▶ **TASK TO COMPLETE**
Pull every line that includes the word "will" from the data.

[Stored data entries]
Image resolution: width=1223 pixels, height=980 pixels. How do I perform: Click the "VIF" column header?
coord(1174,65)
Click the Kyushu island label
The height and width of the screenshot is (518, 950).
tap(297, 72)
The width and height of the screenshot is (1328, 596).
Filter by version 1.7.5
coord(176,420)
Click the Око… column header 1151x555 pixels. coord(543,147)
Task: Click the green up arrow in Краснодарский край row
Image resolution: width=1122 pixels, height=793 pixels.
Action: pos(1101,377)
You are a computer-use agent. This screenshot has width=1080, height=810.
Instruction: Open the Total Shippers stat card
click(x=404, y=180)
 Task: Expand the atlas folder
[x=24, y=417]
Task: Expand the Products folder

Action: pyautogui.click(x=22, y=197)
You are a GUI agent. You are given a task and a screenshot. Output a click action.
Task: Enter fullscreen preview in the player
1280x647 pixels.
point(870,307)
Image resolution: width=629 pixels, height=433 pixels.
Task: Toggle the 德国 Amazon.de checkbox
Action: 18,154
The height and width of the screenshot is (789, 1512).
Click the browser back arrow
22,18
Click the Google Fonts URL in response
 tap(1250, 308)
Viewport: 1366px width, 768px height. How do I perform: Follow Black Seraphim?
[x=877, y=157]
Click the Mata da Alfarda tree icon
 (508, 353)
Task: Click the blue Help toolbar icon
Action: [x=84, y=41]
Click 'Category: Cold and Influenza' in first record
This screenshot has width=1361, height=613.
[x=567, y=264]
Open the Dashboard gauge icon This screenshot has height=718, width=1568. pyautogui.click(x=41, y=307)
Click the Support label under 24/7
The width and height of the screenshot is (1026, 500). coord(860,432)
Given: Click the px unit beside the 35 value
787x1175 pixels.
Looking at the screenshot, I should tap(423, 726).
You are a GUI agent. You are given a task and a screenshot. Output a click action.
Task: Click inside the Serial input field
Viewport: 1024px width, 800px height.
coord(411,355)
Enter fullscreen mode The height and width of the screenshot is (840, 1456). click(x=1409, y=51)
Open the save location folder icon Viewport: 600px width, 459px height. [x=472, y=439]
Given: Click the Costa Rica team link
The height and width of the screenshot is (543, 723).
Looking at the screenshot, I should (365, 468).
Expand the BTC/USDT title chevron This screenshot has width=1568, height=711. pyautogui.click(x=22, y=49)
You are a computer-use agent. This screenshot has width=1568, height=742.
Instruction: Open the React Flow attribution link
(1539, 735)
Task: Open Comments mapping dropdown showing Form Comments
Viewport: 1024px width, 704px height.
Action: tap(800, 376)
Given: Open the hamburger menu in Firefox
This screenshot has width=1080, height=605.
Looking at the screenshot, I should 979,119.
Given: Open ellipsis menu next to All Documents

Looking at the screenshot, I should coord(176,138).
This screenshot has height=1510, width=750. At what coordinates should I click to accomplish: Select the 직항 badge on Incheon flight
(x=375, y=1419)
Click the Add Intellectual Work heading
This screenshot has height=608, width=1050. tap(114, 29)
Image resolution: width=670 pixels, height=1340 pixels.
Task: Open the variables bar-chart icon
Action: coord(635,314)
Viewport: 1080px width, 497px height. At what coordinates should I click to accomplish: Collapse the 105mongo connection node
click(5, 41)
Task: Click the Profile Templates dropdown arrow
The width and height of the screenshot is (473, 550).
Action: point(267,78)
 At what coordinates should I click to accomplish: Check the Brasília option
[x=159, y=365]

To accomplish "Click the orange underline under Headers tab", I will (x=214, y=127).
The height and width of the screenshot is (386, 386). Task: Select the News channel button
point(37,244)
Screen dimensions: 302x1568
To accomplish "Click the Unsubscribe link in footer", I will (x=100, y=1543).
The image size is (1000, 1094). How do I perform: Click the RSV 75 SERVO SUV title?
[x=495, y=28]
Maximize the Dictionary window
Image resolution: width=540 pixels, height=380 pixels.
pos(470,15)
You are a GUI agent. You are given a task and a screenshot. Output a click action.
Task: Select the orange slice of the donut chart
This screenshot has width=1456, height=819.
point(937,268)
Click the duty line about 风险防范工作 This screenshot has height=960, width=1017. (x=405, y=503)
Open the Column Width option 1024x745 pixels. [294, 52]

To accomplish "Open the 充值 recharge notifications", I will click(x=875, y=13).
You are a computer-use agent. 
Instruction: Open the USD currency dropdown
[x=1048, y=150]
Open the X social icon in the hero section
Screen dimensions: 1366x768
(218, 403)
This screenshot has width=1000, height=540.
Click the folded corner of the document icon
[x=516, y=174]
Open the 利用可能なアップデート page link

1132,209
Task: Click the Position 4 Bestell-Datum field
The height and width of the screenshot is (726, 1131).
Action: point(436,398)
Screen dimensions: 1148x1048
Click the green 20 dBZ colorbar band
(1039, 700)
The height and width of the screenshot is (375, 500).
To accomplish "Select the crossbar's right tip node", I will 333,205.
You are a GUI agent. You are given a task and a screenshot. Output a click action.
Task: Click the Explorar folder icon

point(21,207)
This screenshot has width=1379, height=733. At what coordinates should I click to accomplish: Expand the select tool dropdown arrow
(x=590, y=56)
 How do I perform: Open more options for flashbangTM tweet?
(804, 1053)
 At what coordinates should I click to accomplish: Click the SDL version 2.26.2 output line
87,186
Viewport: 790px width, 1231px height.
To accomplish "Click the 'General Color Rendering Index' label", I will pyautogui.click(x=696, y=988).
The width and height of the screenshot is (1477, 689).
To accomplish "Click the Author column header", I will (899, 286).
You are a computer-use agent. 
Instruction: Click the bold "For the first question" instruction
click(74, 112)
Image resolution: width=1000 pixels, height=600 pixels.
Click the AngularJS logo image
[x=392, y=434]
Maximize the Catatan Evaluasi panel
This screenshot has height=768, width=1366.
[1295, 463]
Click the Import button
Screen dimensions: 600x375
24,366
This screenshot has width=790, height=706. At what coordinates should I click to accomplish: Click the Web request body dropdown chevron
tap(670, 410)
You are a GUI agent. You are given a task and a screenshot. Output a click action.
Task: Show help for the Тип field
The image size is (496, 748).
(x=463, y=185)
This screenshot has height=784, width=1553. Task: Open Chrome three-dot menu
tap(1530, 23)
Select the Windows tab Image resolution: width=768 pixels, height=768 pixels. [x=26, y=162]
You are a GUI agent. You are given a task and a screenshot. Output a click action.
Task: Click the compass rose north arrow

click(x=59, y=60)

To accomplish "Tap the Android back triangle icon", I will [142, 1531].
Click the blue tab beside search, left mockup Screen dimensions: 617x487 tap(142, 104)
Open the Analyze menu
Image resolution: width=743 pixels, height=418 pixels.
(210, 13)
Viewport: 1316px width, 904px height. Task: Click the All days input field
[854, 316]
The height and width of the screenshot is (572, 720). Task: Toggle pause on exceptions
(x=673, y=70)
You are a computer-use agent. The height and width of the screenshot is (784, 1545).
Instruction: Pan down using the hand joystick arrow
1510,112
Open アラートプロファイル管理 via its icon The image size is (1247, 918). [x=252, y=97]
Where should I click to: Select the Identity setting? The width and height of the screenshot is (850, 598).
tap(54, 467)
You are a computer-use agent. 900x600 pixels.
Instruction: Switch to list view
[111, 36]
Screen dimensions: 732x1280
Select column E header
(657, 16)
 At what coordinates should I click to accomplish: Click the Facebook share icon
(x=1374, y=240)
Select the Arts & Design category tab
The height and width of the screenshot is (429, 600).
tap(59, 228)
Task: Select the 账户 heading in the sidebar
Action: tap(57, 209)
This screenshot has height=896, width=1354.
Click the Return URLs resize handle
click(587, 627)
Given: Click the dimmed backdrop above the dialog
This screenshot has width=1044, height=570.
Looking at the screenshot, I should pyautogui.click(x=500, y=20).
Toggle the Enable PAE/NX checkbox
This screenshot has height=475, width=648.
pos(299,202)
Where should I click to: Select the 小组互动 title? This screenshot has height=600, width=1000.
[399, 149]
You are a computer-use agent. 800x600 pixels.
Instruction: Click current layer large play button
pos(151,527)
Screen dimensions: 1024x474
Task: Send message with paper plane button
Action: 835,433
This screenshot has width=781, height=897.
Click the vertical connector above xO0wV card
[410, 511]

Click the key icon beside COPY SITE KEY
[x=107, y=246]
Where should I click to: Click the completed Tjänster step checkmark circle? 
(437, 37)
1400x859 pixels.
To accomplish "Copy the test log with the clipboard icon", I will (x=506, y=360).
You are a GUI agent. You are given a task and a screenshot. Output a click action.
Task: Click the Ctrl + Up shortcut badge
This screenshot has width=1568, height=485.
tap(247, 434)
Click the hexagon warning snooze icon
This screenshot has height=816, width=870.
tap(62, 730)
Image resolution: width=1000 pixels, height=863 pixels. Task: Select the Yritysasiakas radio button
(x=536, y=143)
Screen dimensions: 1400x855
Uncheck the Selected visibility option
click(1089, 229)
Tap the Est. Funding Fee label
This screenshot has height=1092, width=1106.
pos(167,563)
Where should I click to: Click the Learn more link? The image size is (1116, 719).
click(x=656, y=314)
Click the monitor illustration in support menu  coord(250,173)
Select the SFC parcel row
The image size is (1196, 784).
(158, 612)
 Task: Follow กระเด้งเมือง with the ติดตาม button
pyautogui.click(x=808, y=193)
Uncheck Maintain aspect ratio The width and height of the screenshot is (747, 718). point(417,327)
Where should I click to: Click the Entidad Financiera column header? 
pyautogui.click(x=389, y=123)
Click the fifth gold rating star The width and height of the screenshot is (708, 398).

▶ **TASK RESULT**
To accomplish "Click the orange underline under Headers tab", I will (x=214, y=127).
To accomplish "Click the Unsubscribe link in footer", I will (x=100, y=1543).
To accomplish "Open the 充值 recharge notifications", I will click(x=875, y=13).
To accomplish "Select the crossbar's right tip node", I will 333,205.
To accomplish "Click the 'General Color Rendering Index' label", I will pyautogui.click(x=696, y=988).
To accomplish "Click the Author column header", I will (899, 286).
To accomplish "Tap the Android back triangle icon", I will [142, 1531].
To accomplish "Copy the test log with the clipboard icon", I will (x=506, y=360).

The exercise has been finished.